I haven’t done an update like this in awhile so I thought one was due….
For our first summer, we had four English classes a week, levels 1 and 2… which was WAY more than most people have in their sites so we considered ourselves pretty lucky (or at least I did, have I mentioned that Tyler doesn’t prefer to teach English?)
Then last fall we were able to add a level 3 class. That is also when I started going to my women’s workout class and we started going to the ACCESS program. We had a party for our students and then gave ourselves a little break in December.
In the Spring, we were the busiest we have ever been! We had four levels of English class going-including 3 sessions of Level 1. I had an extra beginner English class just for women. And we were also teaching an intermediate class at the fishing school here in Larache (which crazily enough is funded by the Japanese government). It was a pretty crazy time! Then summer arrived and well, we didn’t really have much. I had yoga and my exercise class, then we did a summer camp but that was about it.
Now we are back to teaching, we have four levels again but only one of each class as we are trying to focus on doing other things. English classes are in such high demand though- it really is difficult to say no.
But, even with what might be a lot* to do… we still have a TON* of free time. This is also a cultural aspect that we have had to adjust to… there is a large emphasis on spending time* with other people, building relationships and just going with the flow.
I have recently had a revelation on our time here… I have been complaining a lot about how we don’t have much time left…. and I just want to go home already…. blah blah blah… ain’t nobody got time for that, ESPECIALLY* Tyler who has so many things to do, things are coming out his eye-balls!!!! So* I sat myself down and attempted to figure out what was behind my grumpy Gus-ness.
In all of that… I found this…
It came to me that, Peace Corps may be boring… or I may be restless and feel overwhelmed with the idea of so much time and then even more overwhelmed at the idea of how hard it will be to transition back- BUT* that I am supposed to be where I am or at the very least…. I should appreciate being where I am. I may not know the reason… it may not even really matter but that Peace Corps time is special. 1) Because when have I EVER* had this much time on my hands…to do only* what I want to do- WHATEVER I want to do… learn to knit- OKAY! make homemade pasta- OKAY! talk to a friend from home- OKAY!!! Watch an entire tv series all day- OKAY! spend every day, all day with Tyler- OKAY! and 2) When will I ever have this much time again? Who knows- maybe not until I am 85 years of age! I should* appreciate these moments, no matter how hard it is. And definitely… appreciate the next six months.
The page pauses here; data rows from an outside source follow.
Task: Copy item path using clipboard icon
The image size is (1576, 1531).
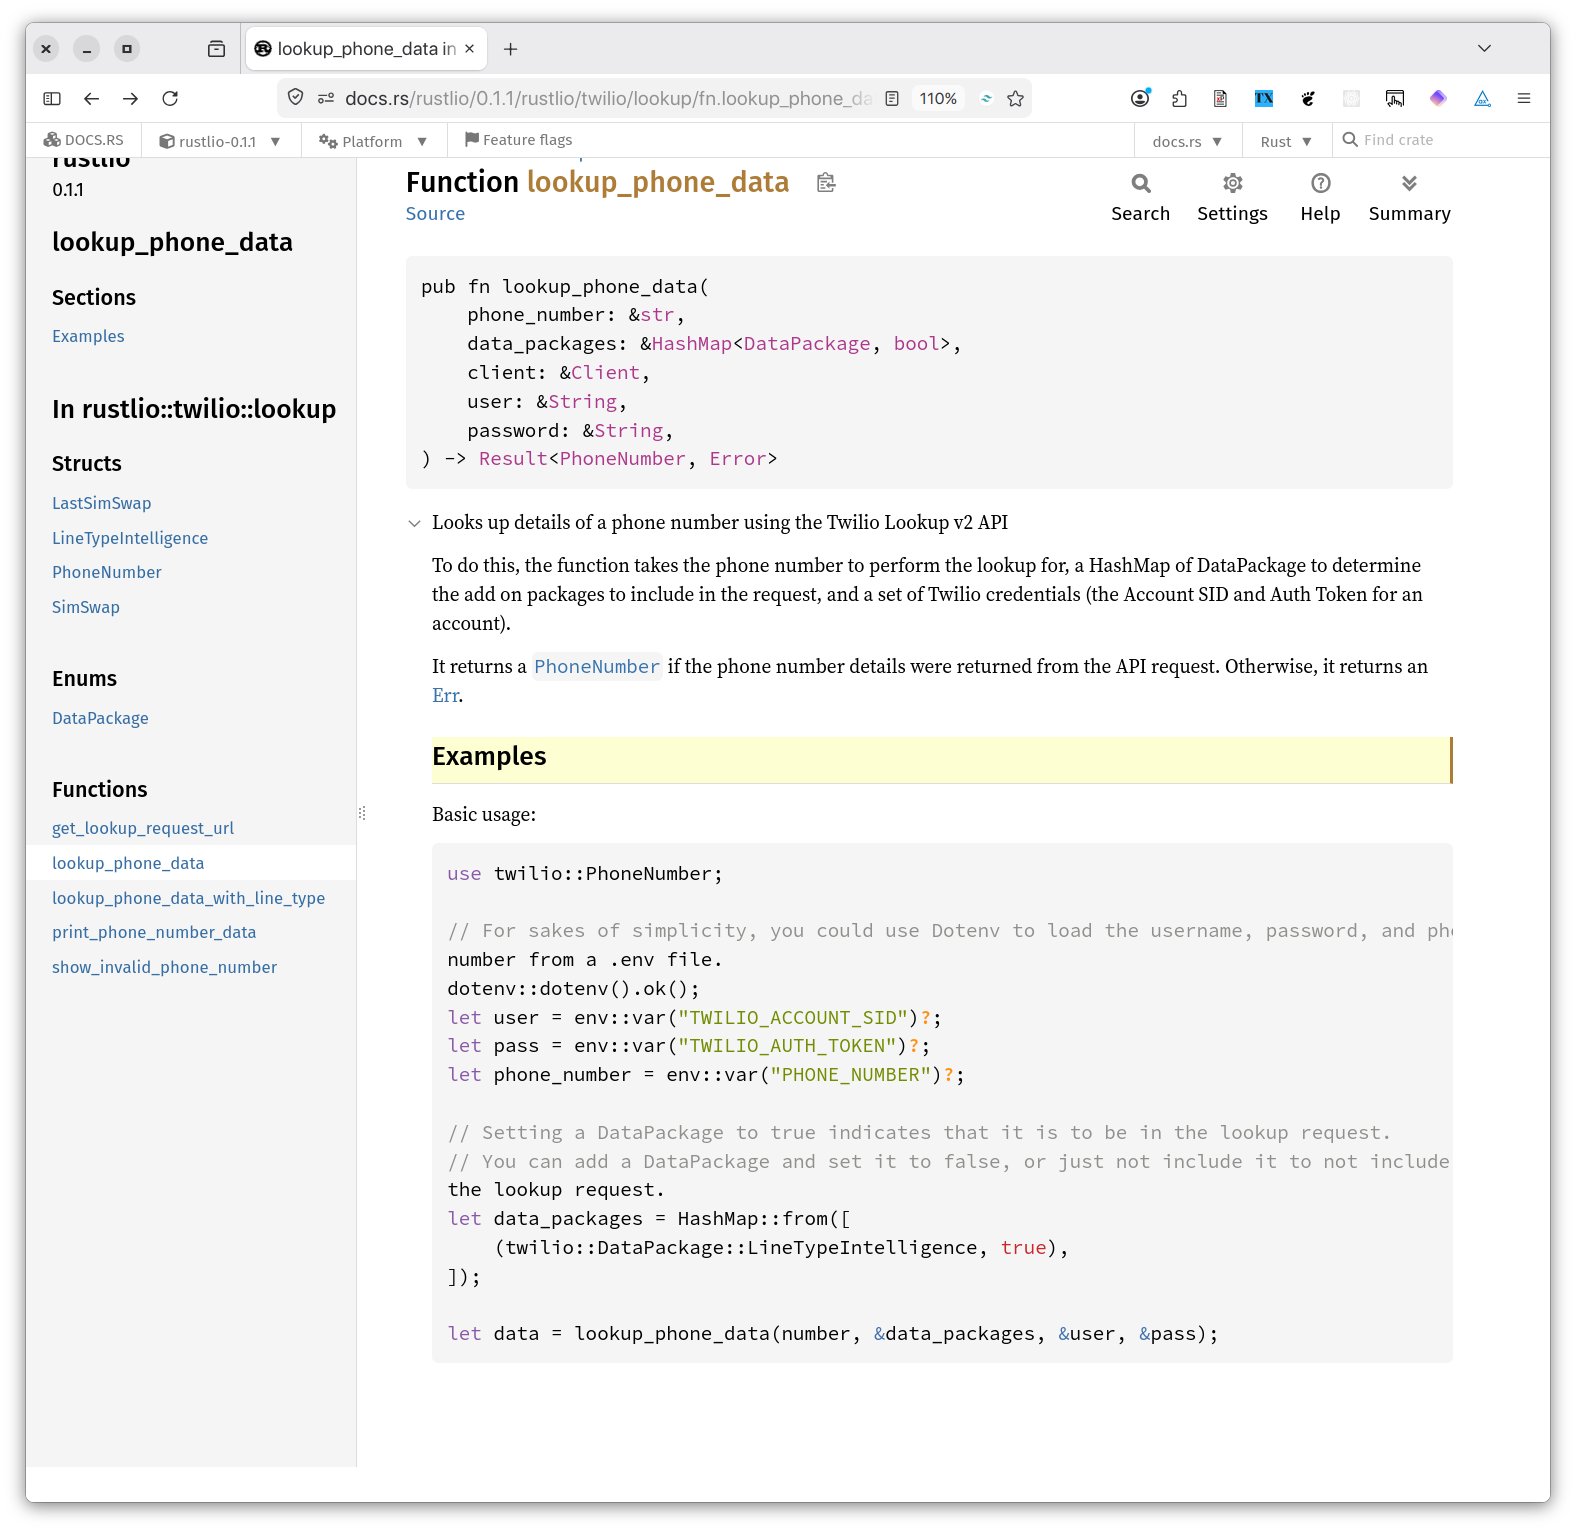Action: tap(826, 183)
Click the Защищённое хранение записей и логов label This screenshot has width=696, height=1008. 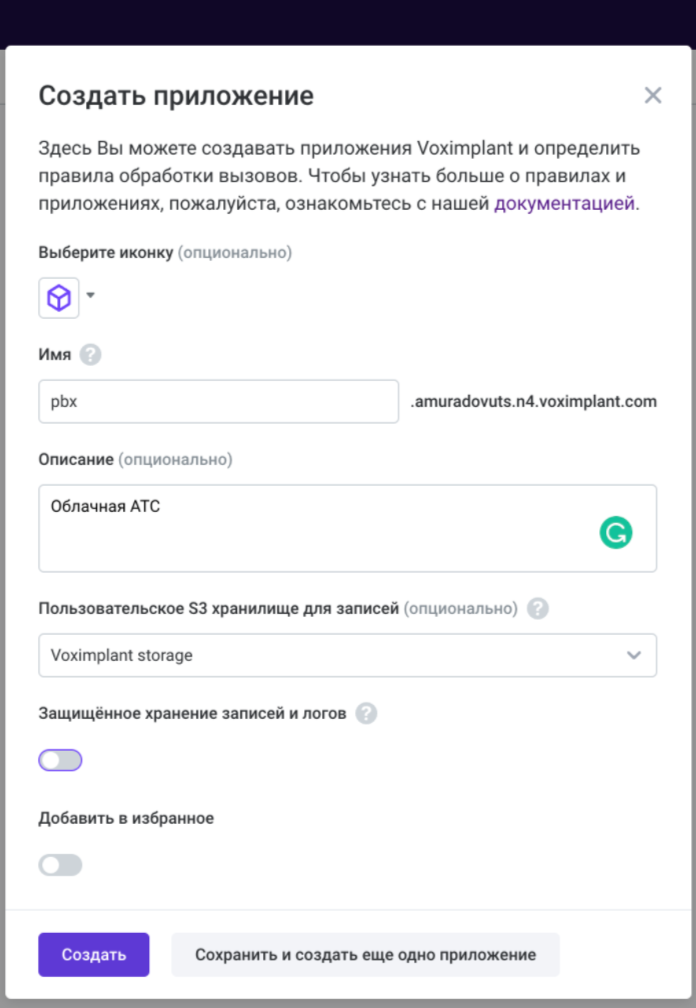(x=192, y=713)
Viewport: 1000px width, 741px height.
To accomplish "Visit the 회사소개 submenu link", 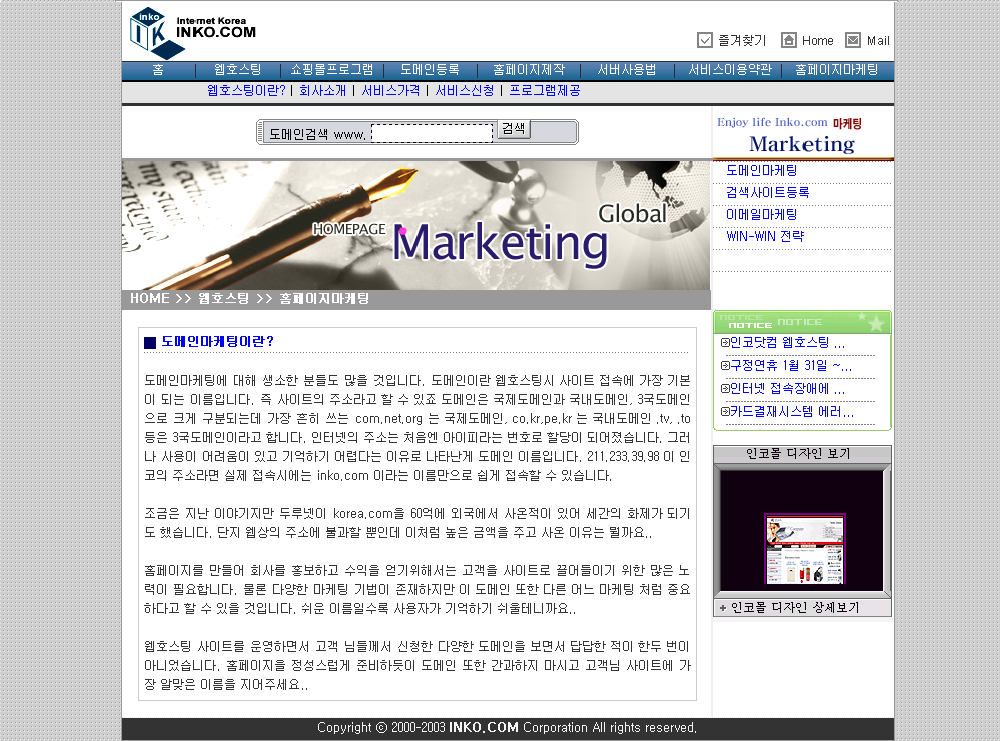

I have been okay* in the reading books department, but I have been much* better in the watching tv department! I feel like it is truly* an education watching all of these shows… what is better than being able to spend time with flawed, rich characters?!
Here are the shows that I have watched entirely, am currently watching and/or will watch soon!
The Mindy Project
Game of Thrones
Pretty Little Liars
Boy Meets World
One Tree Hill
House of Cards
Orange is the New Black
It is super easy to keep track of everything with Sidereel.com!!!
Pretty soon, this free time will be much needed for the job/internship search. And overall, it has been one of the most difficult things to adjust to- what would you* want to do with all of your free time? What if you only worked 15-20 hours per week? What if you had A LOT* of time to do whatever you wanted to do?